From the first frame itself, Gunda promises a cinematically pleasing world. With the use of monotone and natural farm sounds in the background, this film is soothing, engaging and enraging at the same time. The film follows a slow, consistent pace throughout. To say Kossakovsky’s camera work is excellent is an understatement: you simply want to sit back and enjoy the aesthetic framing. But the narrative shocks you at places and keeps you hooked on the film. 

The intimate lives of the animals and birds are captured in such detail that you forget you are watching them through a screen. You are being taken into their world and their experiences. You can’t help but grow attached to the sow and her piglets, watching them grow and rooting for them to survive. Or the birds stepping out of a cage, calculated and careful at first, hopeful later. Their freedom feels like your own. You want to run in open fields with the cows, celebrate the liberation. The film feels like a wild carousel of emotions, evoking sympathy, compassion, hope and guilt. At moments you are taken aback, shocked, heartbroken and helpless but also reflecting and reconsidering your own food choices.

Unlike most documentaries on the meat industry, Gunda is not preachy - far from it. It simply stays in the moment, exposing us to the lives of the animals and birds before they turn into pork, chicken and beef. It is perhaps the skill of letting the camera linger on these animals for a long period of time that makes it so much more appealing. 

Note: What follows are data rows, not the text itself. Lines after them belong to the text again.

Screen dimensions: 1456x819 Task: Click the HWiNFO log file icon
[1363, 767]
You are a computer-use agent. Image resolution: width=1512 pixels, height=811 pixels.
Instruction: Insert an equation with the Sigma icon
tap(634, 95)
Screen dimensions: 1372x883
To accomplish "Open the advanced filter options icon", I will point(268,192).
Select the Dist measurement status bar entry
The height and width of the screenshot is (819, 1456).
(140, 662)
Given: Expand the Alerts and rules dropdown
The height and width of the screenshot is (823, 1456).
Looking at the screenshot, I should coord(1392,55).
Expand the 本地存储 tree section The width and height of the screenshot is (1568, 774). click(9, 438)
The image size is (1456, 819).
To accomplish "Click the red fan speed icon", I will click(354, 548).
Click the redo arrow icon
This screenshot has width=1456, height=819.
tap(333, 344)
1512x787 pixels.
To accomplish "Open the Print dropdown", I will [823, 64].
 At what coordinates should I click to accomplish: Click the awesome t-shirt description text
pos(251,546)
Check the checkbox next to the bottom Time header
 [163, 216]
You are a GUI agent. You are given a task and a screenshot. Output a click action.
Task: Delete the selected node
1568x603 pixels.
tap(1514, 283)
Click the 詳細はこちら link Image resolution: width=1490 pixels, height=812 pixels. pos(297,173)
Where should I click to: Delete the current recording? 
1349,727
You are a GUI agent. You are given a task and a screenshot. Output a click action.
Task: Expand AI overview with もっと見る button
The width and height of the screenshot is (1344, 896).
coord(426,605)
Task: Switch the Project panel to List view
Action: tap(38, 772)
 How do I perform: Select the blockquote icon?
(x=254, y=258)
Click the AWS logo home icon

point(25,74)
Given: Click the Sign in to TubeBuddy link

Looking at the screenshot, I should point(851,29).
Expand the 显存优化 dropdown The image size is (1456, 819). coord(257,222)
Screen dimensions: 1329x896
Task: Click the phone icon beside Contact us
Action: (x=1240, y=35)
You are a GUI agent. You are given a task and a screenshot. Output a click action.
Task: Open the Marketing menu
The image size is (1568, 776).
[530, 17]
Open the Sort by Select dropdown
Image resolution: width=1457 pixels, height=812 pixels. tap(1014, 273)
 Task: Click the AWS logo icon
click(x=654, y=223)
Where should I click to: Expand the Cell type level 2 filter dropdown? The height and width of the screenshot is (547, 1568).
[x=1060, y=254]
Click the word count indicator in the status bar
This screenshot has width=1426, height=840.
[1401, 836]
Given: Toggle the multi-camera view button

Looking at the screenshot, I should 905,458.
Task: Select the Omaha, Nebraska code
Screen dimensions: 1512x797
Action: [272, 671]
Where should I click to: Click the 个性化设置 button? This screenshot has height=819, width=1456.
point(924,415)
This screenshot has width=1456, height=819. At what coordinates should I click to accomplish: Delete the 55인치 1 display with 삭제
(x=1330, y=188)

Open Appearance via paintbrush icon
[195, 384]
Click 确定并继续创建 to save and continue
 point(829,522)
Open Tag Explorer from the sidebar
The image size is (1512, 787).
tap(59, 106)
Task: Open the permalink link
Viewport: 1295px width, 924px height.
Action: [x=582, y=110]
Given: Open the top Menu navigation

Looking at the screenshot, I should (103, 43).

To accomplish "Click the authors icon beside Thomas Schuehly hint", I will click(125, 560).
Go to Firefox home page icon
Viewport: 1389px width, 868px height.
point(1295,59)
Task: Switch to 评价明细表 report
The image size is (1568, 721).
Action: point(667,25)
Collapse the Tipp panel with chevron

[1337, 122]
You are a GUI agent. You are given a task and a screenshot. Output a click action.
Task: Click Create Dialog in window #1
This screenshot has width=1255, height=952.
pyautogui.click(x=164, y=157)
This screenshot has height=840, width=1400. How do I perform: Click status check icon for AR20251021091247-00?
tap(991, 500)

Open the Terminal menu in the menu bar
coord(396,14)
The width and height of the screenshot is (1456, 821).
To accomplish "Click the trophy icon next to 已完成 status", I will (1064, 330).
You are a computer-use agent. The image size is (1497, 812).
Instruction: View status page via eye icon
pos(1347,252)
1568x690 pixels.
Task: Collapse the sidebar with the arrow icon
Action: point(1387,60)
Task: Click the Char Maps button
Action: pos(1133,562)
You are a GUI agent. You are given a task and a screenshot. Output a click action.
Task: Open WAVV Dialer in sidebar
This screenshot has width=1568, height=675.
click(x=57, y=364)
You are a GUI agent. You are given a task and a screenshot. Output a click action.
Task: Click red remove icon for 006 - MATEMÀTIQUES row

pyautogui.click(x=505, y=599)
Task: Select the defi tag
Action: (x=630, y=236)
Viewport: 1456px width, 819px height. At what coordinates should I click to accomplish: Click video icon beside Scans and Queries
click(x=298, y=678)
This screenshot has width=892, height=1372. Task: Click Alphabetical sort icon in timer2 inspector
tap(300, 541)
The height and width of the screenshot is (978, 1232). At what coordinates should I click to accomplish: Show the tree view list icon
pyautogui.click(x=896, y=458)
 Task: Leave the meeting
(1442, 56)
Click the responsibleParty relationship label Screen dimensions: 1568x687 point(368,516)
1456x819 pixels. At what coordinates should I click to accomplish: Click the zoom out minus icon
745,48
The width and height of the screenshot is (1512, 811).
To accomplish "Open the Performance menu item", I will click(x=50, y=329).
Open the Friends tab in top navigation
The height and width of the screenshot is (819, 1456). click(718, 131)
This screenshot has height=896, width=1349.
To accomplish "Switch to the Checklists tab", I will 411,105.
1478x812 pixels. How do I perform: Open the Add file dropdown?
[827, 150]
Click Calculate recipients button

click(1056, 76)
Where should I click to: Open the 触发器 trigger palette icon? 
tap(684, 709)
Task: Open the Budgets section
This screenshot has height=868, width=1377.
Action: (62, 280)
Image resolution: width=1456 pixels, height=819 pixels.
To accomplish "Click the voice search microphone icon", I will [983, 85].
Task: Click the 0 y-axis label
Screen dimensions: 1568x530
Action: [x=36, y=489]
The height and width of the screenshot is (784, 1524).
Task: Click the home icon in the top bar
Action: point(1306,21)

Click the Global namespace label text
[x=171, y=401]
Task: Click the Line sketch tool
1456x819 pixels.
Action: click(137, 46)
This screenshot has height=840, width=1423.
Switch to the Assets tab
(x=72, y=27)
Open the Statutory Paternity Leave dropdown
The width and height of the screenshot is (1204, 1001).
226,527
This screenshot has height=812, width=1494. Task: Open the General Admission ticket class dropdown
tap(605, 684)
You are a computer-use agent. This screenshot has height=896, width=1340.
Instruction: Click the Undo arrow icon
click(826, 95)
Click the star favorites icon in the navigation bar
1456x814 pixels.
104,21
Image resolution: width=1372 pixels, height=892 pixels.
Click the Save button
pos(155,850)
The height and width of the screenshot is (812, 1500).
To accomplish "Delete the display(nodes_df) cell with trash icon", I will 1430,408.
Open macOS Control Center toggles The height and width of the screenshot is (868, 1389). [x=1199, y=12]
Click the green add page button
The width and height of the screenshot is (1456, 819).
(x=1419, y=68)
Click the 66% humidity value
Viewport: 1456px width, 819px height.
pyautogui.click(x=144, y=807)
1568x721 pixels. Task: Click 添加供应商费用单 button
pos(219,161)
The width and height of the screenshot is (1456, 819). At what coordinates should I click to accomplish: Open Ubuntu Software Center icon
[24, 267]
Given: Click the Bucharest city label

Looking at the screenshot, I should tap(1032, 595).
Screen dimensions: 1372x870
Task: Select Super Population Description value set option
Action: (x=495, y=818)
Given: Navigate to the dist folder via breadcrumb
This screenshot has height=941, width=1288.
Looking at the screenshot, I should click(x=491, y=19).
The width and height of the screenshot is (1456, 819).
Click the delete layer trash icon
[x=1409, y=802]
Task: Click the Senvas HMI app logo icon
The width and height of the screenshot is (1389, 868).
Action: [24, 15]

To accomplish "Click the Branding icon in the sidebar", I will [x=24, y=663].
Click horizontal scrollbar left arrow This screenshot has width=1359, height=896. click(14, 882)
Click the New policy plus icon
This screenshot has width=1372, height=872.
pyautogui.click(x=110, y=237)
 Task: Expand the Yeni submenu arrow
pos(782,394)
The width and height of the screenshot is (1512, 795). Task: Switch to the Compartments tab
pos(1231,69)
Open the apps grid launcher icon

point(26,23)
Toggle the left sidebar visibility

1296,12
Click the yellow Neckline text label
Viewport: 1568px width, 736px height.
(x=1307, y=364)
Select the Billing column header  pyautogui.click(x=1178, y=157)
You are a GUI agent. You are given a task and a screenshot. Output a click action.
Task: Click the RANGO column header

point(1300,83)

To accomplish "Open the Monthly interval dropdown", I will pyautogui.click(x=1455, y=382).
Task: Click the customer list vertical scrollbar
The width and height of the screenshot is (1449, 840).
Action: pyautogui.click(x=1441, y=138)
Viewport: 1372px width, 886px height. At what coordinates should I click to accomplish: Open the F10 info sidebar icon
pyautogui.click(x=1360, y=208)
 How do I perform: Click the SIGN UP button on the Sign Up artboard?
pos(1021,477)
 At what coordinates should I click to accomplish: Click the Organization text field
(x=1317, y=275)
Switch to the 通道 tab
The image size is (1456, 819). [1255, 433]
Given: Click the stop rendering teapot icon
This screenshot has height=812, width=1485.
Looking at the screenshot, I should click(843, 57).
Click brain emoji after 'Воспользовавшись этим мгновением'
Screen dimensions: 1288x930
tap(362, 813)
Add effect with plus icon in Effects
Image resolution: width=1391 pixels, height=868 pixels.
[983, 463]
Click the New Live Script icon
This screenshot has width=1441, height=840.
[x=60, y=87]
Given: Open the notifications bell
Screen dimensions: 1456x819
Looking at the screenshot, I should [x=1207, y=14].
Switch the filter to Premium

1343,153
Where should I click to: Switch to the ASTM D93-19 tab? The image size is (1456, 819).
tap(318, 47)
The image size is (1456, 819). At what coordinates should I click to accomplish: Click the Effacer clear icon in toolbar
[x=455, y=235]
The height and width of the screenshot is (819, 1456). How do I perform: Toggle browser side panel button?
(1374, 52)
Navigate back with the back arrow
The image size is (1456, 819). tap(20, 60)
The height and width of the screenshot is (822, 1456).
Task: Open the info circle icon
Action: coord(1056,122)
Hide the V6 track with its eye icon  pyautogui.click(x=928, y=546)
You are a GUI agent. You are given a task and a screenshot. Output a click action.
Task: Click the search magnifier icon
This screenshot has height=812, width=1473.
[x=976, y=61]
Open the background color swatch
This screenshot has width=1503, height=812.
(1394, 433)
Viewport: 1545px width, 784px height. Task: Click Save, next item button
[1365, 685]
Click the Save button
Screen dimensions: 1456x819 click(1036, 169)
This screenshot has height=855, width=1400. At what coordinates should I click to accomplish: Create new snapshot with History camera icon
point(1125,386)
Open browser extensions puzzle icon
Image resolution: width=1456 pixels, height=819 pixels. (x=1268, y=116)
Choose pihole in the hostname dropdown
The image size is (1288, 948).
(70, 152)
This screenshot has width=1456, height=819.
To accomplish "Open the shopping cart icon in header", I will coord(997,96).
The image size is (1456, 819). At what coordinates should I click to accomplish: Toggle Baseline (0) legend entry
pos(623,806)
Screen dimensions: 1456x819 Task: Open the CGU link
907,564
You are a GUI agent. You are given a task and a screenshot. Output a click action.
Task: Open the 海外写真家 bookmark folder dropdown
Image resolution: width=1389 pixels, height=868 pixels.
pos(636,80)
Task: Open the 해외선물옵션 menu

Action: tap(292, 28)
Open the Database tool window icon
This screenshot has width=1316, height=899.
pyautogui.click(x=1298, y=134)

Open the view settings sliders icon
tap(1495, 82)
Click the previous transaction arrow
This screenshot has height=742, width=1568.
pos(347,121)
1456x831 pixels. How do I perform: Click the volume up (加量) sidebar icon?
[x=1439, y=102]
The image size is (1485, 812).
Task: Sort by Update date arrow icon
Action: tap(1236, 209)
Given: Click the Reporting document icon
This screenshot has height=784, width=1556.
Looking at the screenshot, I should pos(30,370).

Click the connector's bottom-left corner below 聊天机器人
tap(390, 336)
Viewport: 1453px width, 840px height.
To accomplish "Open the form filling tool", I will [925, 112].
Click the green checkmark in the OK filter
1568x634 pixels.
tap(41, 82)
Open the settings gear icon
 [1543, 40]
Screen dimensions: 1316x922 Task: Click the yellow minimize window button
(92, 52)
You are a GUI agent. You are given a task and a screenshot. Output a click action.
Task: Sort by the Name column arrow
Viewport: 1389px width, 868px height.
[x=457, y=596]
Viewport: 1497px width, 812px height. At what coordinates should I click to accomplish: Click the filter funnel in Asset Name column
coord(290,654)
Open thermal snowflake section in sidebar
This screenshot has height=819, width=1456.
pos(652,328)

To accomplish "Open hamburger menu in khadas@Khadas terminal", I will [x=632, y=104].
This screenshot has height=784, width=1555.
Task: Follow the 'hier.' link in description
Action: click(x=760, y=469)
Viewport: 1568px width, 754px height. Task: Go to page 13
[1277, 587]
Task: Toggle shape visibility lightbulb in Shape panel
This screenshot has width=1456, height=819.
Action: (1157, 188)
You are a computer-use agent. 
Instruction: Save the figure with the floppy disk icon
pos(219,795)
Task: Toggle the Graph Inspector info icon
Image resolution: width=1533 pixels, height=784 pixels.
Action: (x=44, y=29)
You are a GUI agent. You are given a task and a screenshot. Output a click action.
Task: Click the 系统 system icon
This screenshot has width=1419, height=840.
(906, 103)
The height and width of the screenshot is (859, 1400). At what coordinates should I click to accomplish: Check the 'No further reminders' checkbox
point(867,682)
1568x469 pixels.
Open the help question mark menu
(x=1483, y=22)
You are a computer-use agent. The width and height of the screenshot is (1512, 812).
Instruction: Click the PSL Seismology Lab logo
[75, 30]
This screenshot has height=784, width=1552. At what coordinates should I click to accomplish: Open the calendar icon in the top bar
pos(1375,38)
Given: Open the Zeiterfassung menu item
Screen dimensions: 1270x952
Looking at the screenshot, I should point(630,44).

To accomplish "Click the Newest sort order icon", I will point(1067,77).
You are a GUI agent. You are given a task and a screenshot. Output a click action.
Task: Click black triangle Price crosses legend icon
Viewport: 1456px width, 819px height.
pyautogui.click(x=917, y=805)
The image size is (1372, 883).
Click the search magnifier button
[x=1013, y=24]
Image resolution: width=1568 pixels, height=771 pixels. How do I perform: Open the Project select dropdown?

The film avoids promoting any activism nor does it ask one to give up eating meat. It simply stays, brings forth the ‘life’ behind the food we consume and does so in an artful, appealing way. One of the few films that doesn’t target the human side of meat consumption or the role that corporations play, but offers an insight into the existence of the ones who suffer the most. A poetic, heartbreaking and important film.